Though filmmaker Dreyer is Danish, Vampyr draws its inspiration from various European sources. A German production, Vampyr was shot in Abbaye de Braye, France (near Paris). Vampyr is loosely based on In A Glass Darkly by Irish, gothic writer Sheridan Le Fanu, who also penned the female vampire novella Carmilla. The film was cheaply financed by Dutch Baron Nicholas De Gunzberg who also happened to be an amateur actor and used the film as a vehicle to jumpstart an acting career. The Baron westernized his name to Julian West and played the leading role of Allan Gray. A considerable amount of credit should be given to Polish cinematographer Rudolph Maté for the expressionistic look of the film. Rudolph Maté previously worked with Dreyer on The Passion of Joan of Arc, and his camera work lent itself well with film noir masterpieces like Foreign Correspondent (1940), Gilda (1946), and The Lady From Shanghai (1947). Maté eventually turned his hand at directing and delivered two film noir gems himself with The Dark Past (1948) and D.O.A. (1950). According to Bergman and Karney, Maté was instructed by Dreyer to create the eerie mood of Vampyr by “reflecting light off gauze.” (Faber 675)

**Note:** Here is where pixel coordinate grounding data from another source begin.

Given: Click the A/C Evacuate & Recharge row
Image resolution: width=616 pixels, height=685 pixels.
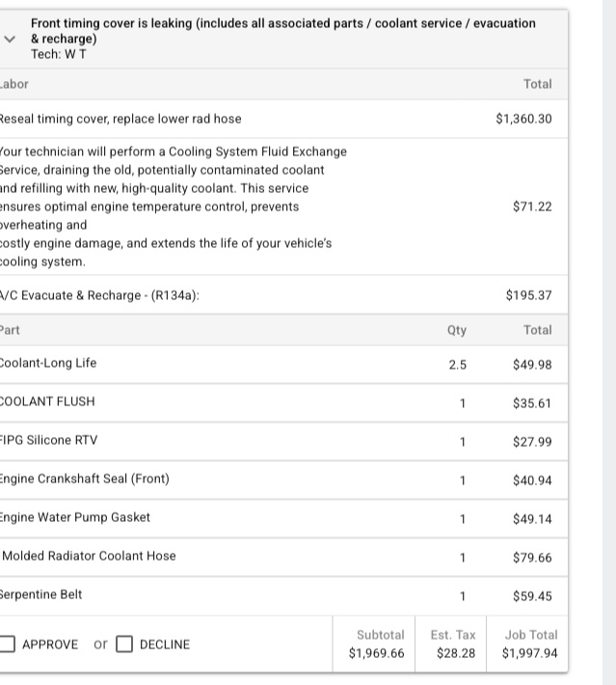Looking at the screenshot, I should point(100,295).
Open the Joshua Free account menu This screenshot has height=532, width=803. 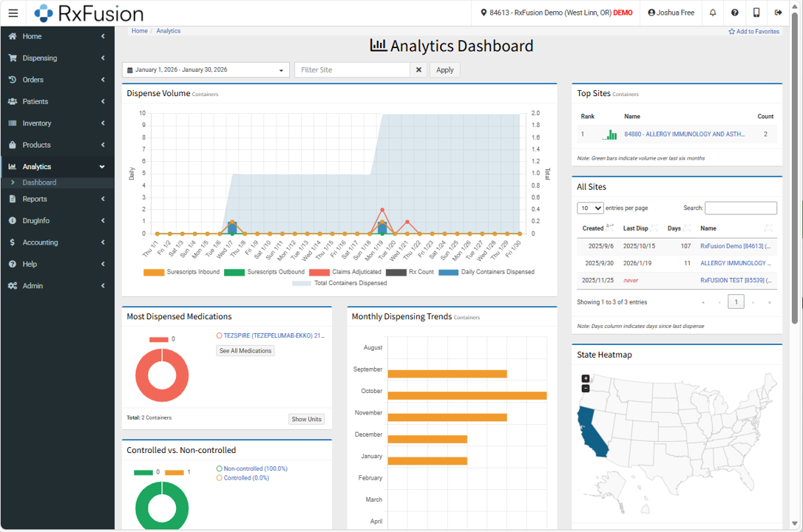point(669,12)
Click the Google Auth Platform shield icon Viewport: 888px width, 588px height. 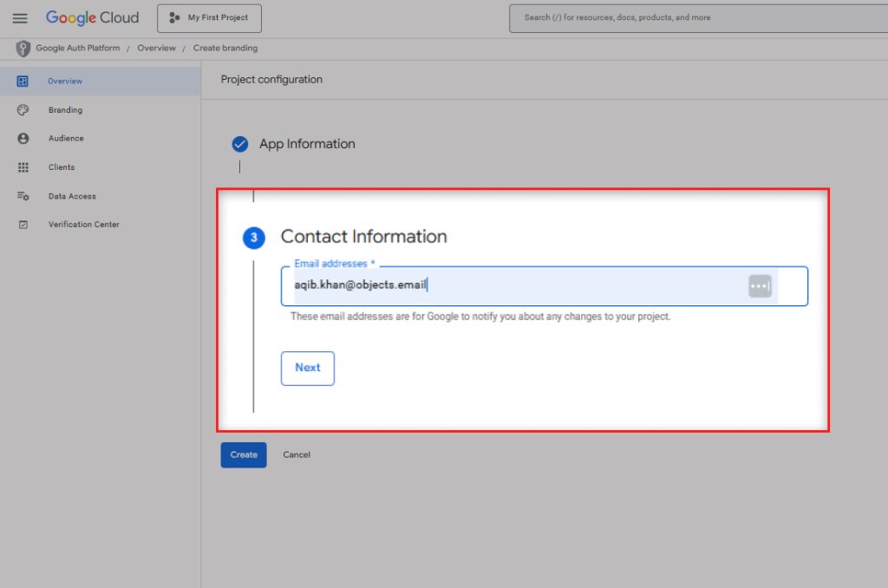pos(23,49)
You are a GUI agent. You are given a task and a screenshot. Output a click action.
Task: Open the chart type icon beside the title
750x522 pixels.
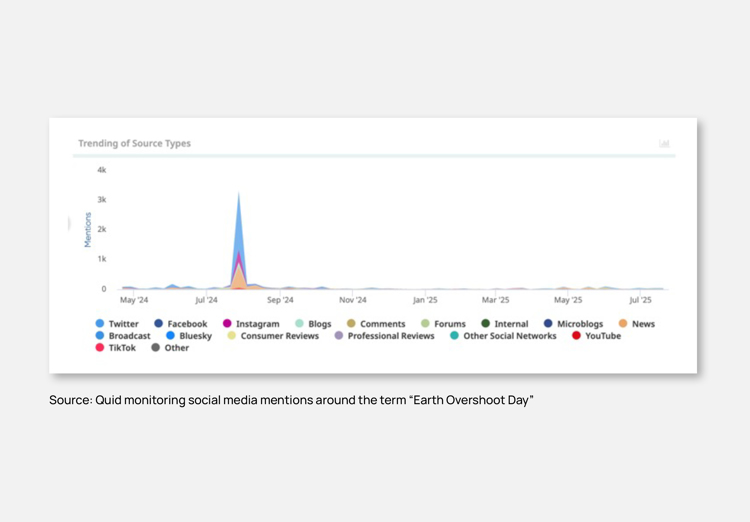tap(664, 144)
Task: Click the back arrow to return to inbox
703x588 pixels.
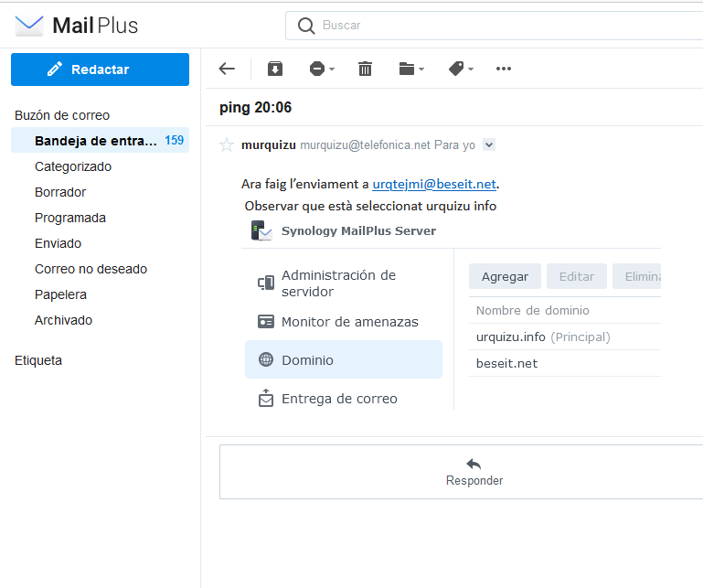Action: click(x=227, y=69)
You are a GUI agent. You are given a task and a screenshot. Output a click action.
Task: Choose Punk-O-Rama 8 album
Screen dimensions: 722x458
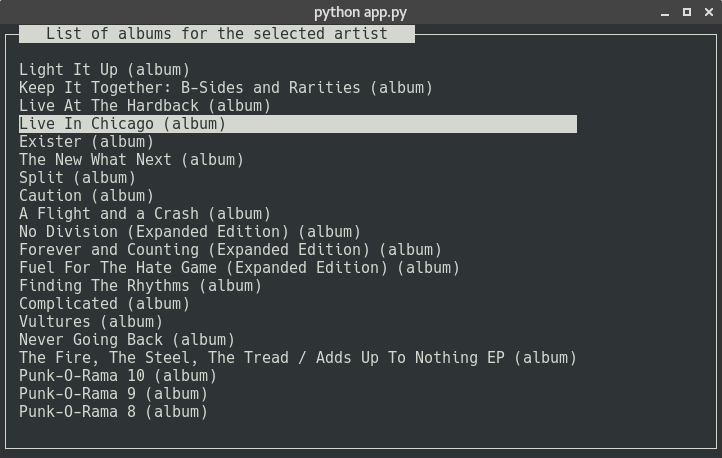pos(113,412)
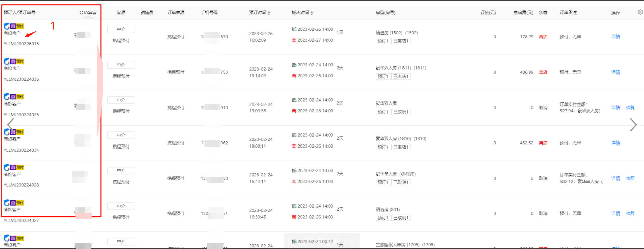
Task: Click 已离店1 tag for room 1502
Action: (x=401, y=41)
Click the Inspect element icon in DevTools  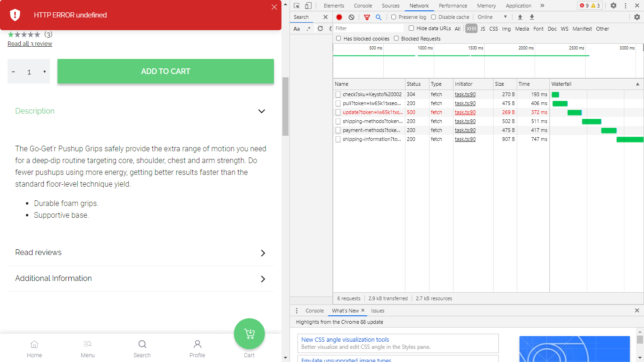coord(297,6)
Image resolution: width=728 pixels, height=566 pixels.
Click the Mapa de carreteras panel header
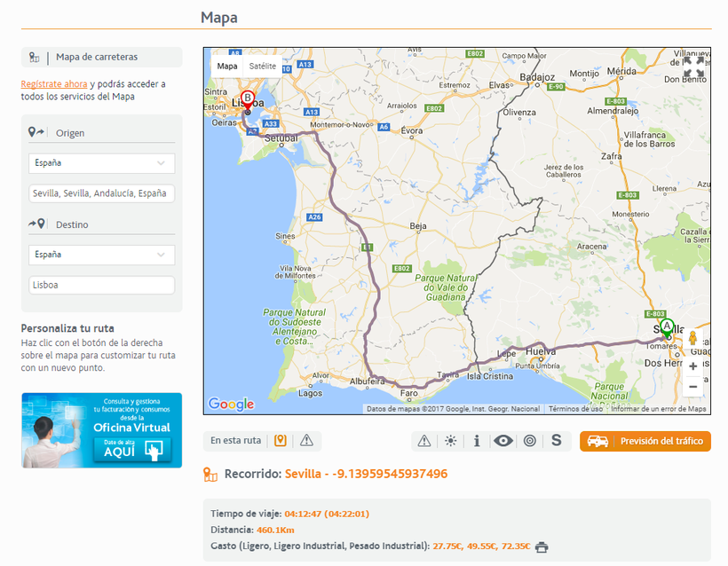coord(101,57)
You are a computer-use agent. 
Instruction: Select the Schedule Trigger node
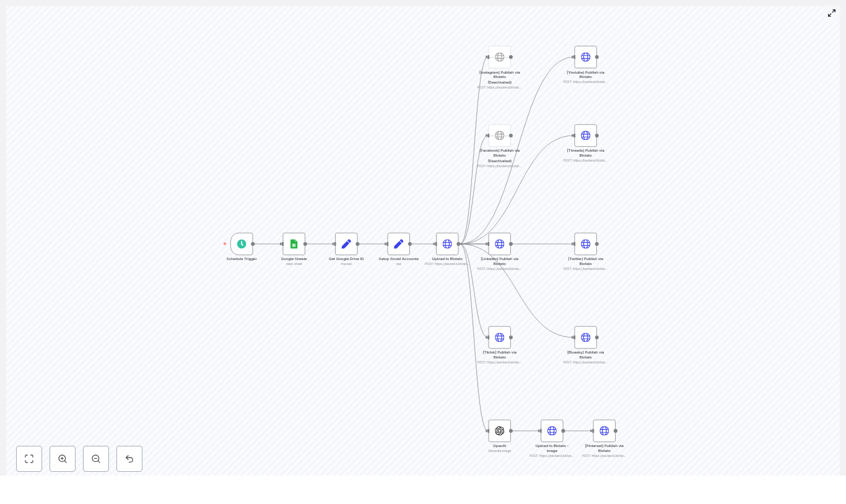(x=242, y=244)
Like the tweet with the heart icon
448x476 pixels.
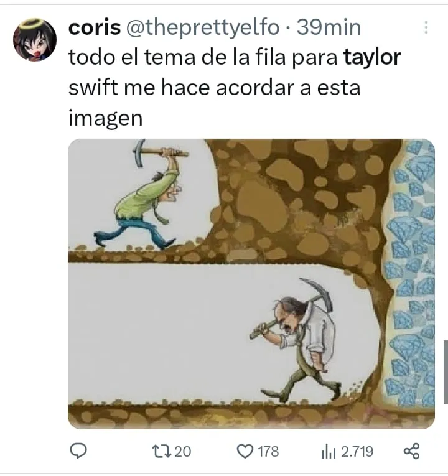(x=245, y=451)
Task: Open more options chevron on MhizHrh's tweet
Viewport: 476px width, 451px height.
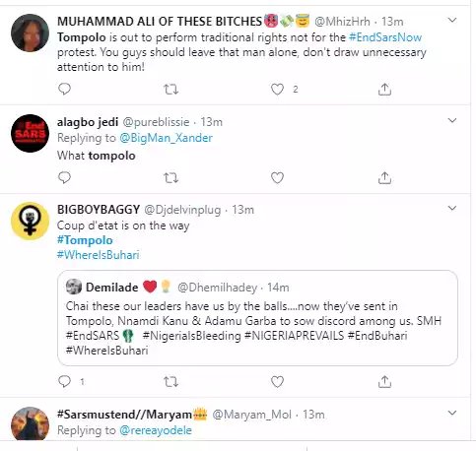Action: tap(452, 21)
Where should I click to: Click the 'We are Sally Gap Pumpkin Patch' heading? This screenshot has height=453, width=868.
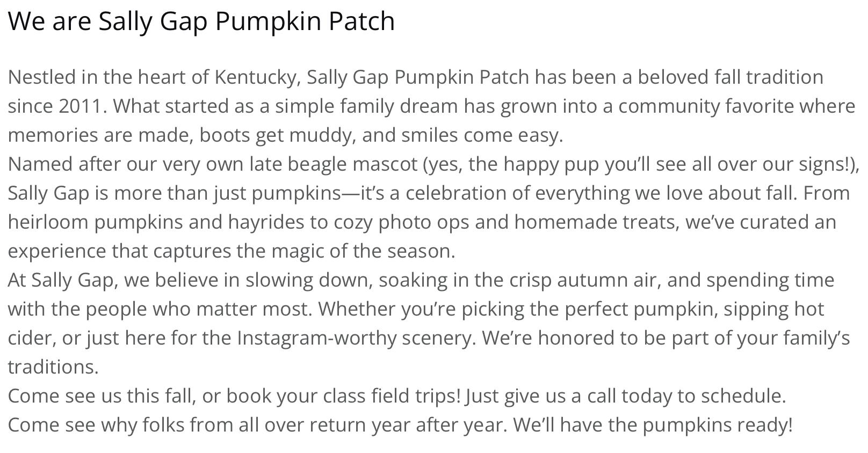[x=201, y=21]
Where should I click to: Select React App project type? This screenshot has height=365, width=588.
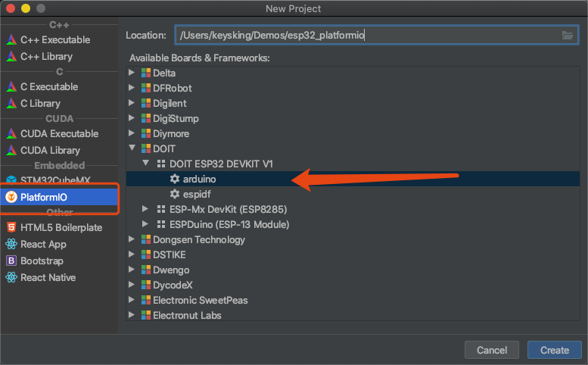point(43,244)
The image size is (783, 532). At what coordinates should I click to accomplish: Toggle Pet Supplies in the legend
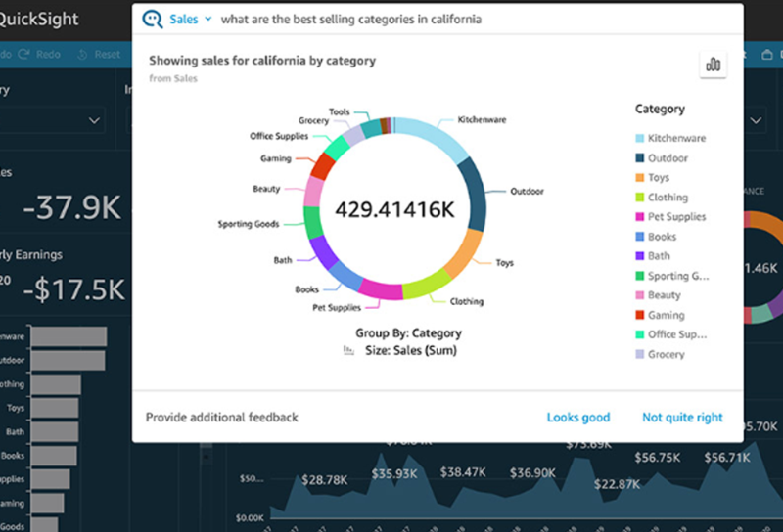[675, 217]

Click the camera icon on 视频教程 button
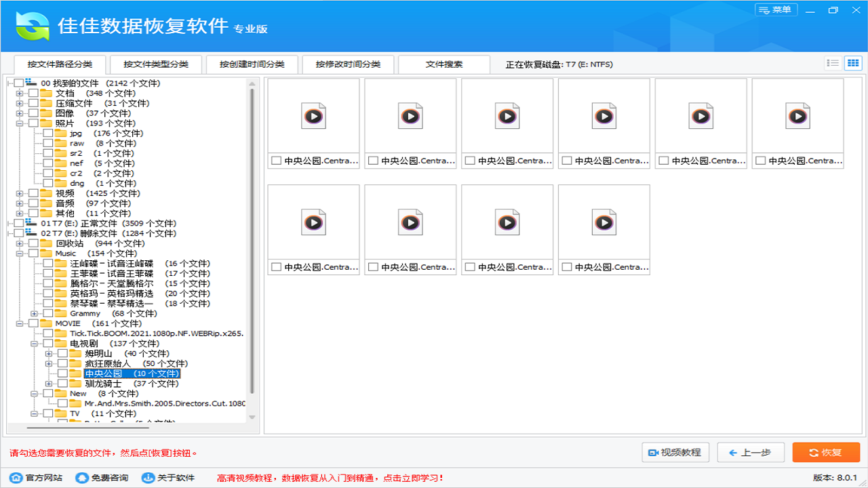pyautogui.click(x=653, y=452)
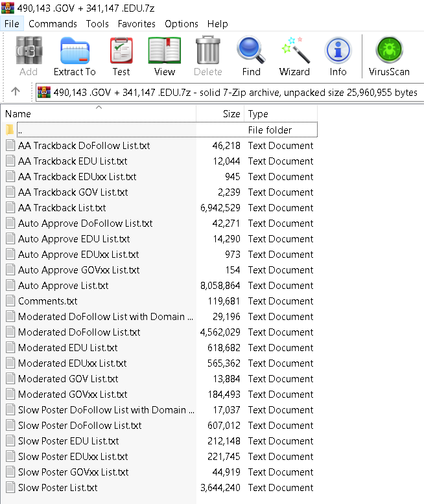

Due to its experimental nature, Vampyr was a financial disaster when released. According to Thompson and Bordwell, “Vampyr was so different from other films of the period that it was greeted with incomprehension. It marked the end of Dreyer’s international wanderings. He returned to Denmark and, unable to find backing for another project, to life as a journalist.” (Film History, pg. 158) Dreyer did eventually make his way back into making films, but it would be in ten years.
Vampyr may have been different from films of that time, but many years later it can be seen as an undeniable influence on future European filmmakers dealing with the vampire genre. French filmmaker Jean Rollin owes a cinematic debt to Dreyer’s vision, as does Spanish cult icon Jesus Franco. Rollin’s minimal setting and atmospheric approach to the vampire genre is much closer to Dreyer’s than Browning’s Dracula. Also, Franco’s Vampyros Lesbos (1971) disposes of genre expectations in the same way as Dreyer, creating a similar pace in terms of narrative development. Often a form of hypnosis is integrated into the vampire genre, with Dracula usually using this on his intended victim. Dreyer uses different techniques as cinematic hypnosis on the viewer, as a means to inhabit this psychological space. The cinematic approach is similar in style to director Jacques Tourneur and his films like I Walked with a Zombie (1943) or Curse of the Demon (1957). Unlike most vampire films, Vampyr works on a cerebral level that begs for a patient and closer examination.
Not only is Vampyr one of the most original adaptations of the vampire genre, its artistically challenging and moody. Though not successful at the time it has developed a strong and influential reputation, enough so to warrant a Criterion Collection release. Not concerned with typical genre specifics, the film realizes the artistic and atmospheric possibilities of a horror film.